TEXT SECTION:
In this procedure, the patient goes to a doctor's office or clinic and receives mild sedation, along with local anesthesia in the pelvic area. A catheter is inserted into the urethra and then a microwave antenna is guided into the catheter. The antenna is switched on and it warms up, heating the prostate. The heat damages cells in the prostate, which will encourage it to shrink. A thermometer is used to monitor the temperature so that the antenna can be switched off if it becomes too hot.

The TUMT procedure takes around an hour, and when it is finished, the patient can usually leave. Having a ride home is recommended because the sedation can leave a patient feeling groggy and confused. It takes six to eight weeks for the effects of the TUMT procedure to be noticed. During this period, the patient may have difficulty urinating and can experience some pain.


If the procedure is successful, the prostate will shrink, relieving pressure on the urethra and allowing the patient to urinate more normally. In some cases, the procedure is an effective treatment, and no additional measures to treat prostate enlargement are required. In other instances, the prostate may start to grow again, requiring more aggressive interventions.

ENTRIES PROVIDED:

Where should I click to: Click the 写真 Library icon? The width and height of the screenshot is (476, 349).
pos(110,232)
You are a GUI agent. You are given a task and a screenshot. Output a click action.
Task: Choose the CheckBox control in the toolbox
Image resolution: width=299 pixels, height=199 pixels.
--
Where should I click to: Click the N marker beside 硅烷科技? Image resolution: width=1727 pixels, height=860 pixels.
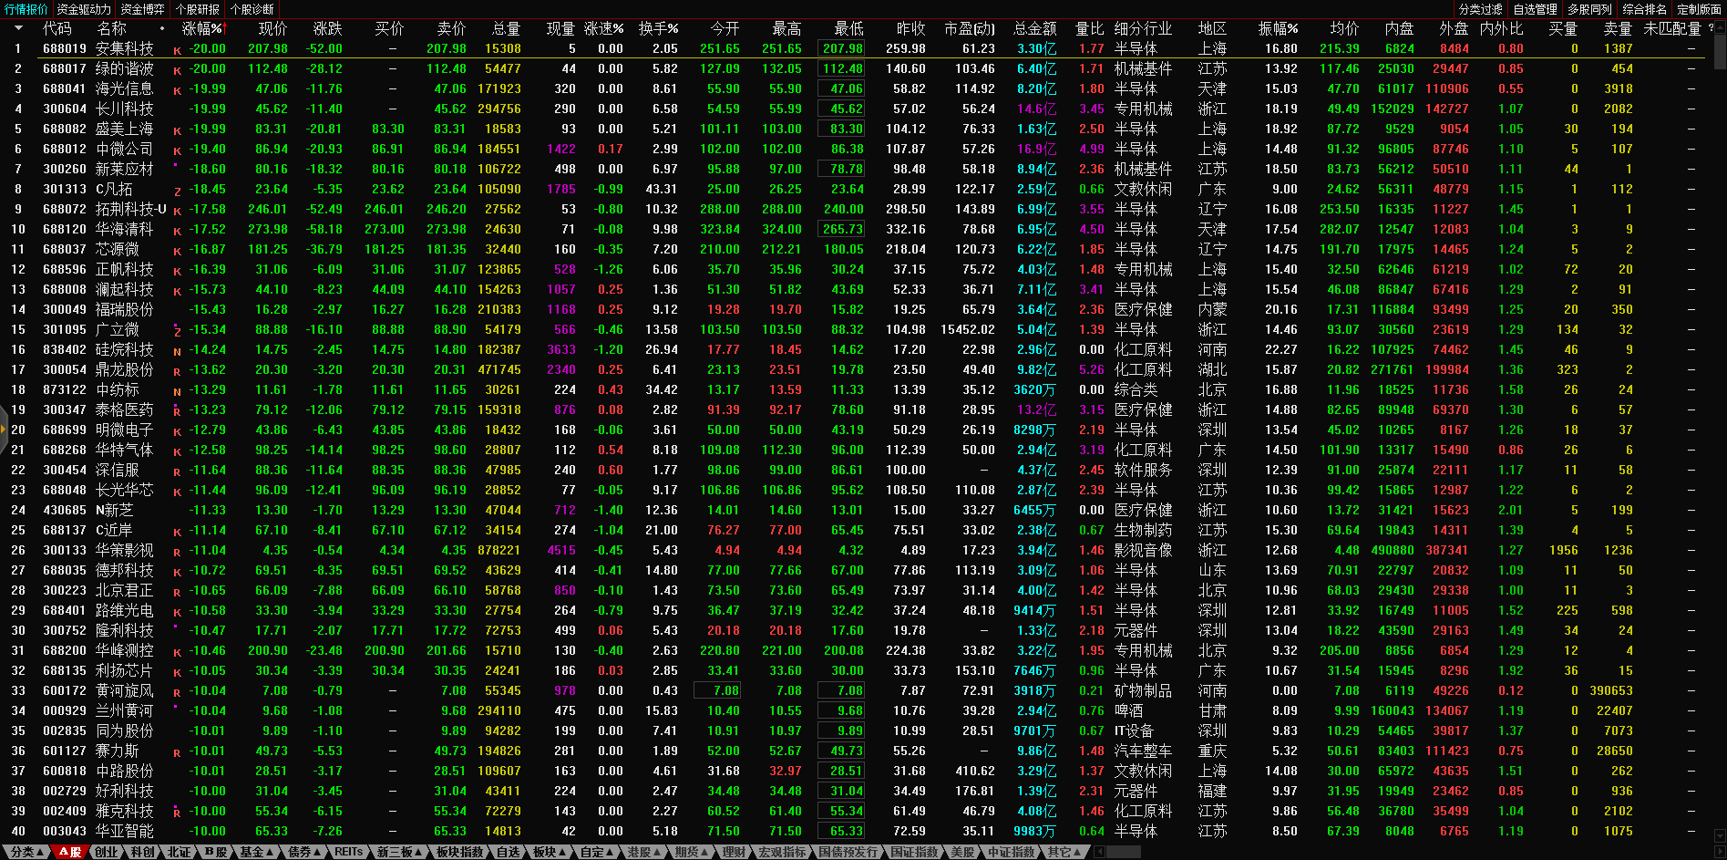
---
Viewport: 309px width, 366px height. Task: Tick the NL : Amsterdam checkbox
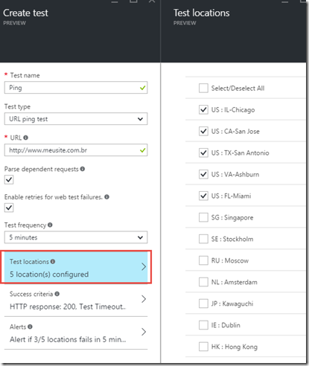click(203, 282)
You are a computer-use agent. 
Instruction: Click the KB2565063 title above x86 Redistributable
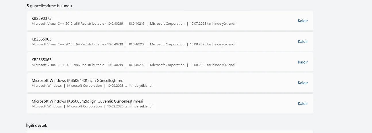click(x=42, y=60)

EXERCISE BRIEF: According to the TUMT procedure text, how long does it take for the effects of the procedure to be noticed? These entries were taken from a separate source.

ANSWER BELOW: Six to eight weeks.